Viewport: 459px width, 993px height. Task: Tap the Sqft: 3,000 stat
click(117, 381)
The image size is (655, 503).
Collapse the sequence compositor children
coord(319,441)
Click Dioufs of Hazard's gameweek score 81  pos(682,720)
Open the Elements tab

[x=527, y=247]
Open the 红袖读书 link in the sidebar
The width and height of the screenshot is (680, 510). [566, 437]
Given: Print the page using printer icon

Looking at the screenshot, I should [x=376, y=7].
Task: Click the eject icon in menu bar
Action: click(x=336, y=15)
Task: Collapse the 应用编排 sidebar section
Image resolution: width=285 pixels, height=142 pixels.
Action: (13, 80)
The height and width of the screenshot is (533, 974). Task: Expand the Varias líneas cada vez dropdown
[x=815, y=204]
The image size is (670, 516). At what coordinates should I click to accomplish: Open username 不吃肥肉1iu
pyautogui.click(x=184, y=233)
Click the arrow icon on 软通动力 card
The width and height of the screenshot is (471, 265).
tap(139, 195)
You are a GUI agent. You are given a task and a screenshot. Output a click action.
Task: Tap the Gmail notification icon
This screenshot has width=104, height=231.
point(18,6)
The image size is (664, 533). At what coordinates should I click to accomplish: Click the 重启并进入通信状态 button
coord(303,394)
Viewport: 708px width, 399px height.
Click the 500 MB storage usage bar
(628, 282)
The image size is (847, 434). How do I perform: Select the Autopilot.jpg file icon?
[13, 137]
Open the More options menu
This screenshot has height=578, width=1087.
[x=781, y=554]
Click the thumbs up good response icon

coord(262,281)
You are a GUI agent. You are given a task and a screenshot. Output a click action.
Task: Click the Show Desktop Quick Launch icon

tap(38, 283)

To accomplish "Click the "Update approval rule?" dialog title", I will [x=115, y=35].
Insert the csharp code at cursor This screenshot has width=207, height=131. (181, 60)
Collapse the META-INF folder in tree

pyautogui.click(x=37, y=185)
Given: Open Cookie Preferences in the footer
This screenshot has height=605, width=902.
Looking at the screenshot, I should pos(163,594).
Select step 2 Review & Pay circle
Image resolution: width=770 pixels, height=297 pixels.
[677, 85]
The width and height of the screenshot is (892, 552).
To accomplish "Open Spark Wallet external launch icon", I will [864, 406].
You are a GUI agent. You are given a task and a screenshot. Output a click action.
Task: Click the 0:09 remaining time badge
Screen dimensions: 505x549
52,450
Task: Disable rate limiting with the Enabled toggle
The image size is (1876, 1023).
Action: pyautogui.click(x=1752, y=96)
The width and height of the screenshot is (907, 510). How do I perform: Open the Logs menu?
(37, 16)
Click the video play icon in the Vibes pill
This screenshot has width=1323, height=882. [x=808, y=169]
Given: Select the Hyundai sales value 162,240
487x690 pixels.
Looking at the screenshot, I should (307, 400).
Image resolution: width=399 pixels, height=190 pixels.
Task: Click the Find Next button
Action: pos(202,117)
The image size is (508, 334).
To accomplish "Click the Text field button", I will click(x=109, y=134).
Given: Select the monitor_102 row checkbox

● TASK DIRECTIONS
Put everything from the line containing "The image size is (508, 334)." down to the end of the records into a Markdown table with the columns No. and Line, leaving out blank lines.

● ANSWER IN FULL
| No. | Line |
|---|---|
| 1 | The image size is (508, 334). |
| 2 | To accomplish "Click the Text field button", I will click(x=109, y=134). |
| 3 | Given: Select the monitor_102 row checkbox |